En un país presidencialista, para no decir “hiperpresidencialista”, como la Argentina, la imagen personal de un político importa mucho más que sus ideas. Si es “carismático”, puede darse el lujo de creer en virtualmente cualquier cosa sin correr el riesgo de perder votos, pero de tratarse de un hombre o mujer que por algún motivo no logra entusiasmar a los demás, ni la inteligencia ni las aptitudes prácticas que posee le servirán para obtener lo que necesitaría para triunfar.

La situación es otra en países en que el sistema de gobierno es parlamentarista. En ellos, políticos que carecen por completo del “carisma” necesario para entusiasmar a multitudes sí pueden incidir decisivamente en el rumbo emprendido por la sociedad. Con todo, a veces la falta de nexos emotivos con amplios sectores que suelen caracterizarlos ocasiona problemas políticos muy graves.

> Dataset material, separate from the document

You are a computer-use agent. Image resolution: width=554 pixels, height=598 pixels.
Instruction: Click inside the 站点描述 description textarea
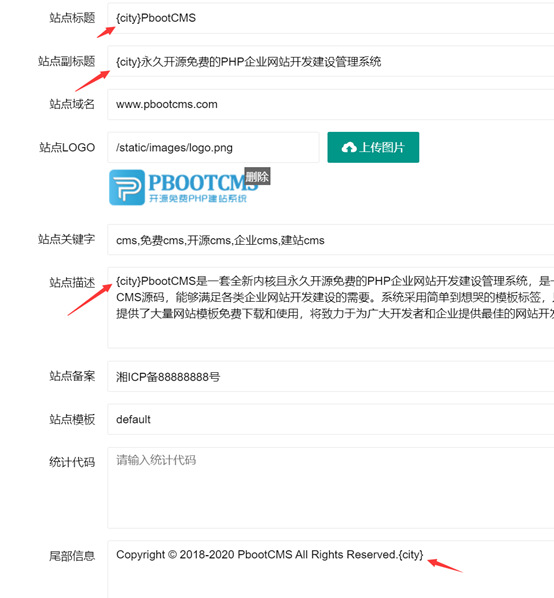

Aunque es legítimo argüir que, en un mundo que se ha hecho tan complejo como el que nos ha tocado, un gobierno de “tecnócratas” que se resisten a dejarse influir por las vicisitudes a menudo irracionales de la opinión pública es mejor que la alternativa, en tiempos de crisis pueden resultar inmanejables las tensiones provocadas por el distanciamiento así supuesto.

En Europa, donde la tecnocracia está atrincherada hasta tal punto que a veces es muy difícil identificar a los responsables de tomar decisiones que afectan la vida de países enteros, el Brexit pudo atribuirse a la negativa de una mayoría de los británicos a dejarse gobernar por “funcionarios anónimos no elegidos”. Si bien parecería que es escasa la posibilidad de que los franceses, suecos, italianos y otros opten por hacer lo mismo, muchos gobiernos nacionales están esforzándose por “repatriar” facultades que sus antecesores habían cedido a las autoridades de la Unión Europea.

A esta altura, parece evidente que el personalismo exagerado que es típico de la política argentina no sirve para producir buenos gobiernos. Antes bien, hace cada vez más ruinoso un proceso degenerativo que se remonta a la primera mitad del siglo pasado y que ha llevado el país a su situación actual. Para que dejara de hacerlo, tendrían que surgir líderes que, además de ser lo bastante “carismáticos” como para cosechar muchísimos votos, serían capaces de llevar a cabo un programa de recuperación realista. ¿Es mucho pedir? Puede que lo sea, pero hasta que algo así suceda el show al cual nos hemos acostumbrado seguirá su curso.